Last year, China's central bank and top agencies declared all crypto transactions illegal, causing a 9% drop in Bitcoin's price. However, the market showed a minor pullback soon after. Fast forward to 2025, September is expected to be red despite more positive regulation due to short-term weakness in the DAX and potential ongoing economic challenges.
Looking back at 2024, the Federal Reserve's decision to cut rates by 50 basis points on September 18 created favorable financial conditions for Bitcoin. The April halving of that year reduced new issuance, leading to less sell pressure and a quick market response to any shift in demand.
Portfolio managers often rebalance their holdings in September for year-end reports, adding selling pressure to the Bitcoin market. This trend was seen in 2023 and 2024, with Bitcoin showing a 3.9% and 7.29% decrease, respectively.
However, not all is bearish for Bitcoin. Bulls are expecting a "Green September" in 2025, predicting a bullish trend continuation due to favorable regulations. This optimism is also reflected in the U.S. spot Bitcoin ETFs approval, which brought large cumulative inflows through 2024, keeping demand higher.
The price of Ethereum has been bullish since it broke above the $4,000 resistance. There's also a rotation of liquidity from Bitcoin to Ethereum expected, potentially causing volatility to fade out and day traders to shift to more volatile assets.
It's important to note that liquidity can be thinner late in the month, with small dips triggering stop losses. CoinGlass reports the prediction of Bitcoin price drops based on current long positions on exchanges, with over $70 million long positions on the Binance exchange alone.

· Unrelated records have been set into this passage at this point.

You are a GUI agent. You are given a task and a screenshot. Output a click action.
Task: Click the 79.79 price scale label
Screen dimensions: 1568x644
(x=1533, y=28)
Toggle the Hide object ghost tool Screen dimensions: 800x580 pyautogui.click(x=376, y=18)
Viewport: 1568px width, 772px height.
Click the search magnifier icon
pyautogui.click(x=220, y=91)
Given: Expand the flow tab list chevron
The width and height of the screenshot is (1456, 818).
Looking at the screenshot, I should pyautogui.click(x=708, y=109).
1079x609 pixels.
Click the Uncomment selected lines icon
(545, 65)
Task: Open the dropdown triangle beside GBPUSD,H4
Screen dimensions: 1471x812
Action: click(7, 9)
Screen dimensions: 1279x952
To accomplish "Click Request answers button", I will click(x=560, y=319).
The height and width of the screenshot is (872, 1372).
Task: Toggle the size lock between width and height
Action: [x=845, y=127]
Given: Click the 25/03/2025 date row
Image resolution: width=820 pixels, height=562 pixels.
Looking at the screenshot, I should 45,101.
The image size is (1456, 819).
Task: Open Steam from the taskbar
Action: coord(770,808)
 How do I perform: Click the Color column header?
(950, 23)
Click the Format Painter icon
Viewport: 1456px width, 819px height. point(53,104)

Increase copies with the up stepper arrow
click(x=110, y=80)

If the Bitcoin price drops to $110,300, these positions will be liquidated.
Lastly, it's worth mentioning that when equities go bearish, crypto often follows the move because traders reduce leverage. This was evident in September 2017 when Bitcoin dropped below $3,000 due to high FUD, after starting the month near record highs.
As we move forward, it's crucial to stay informed about the latest developments in the crypto market to make informed decisions. Whether you're a seasoned investor or just starting out, understanding the trends and patterns can help you navigate the volatile world of cryptocurrencies.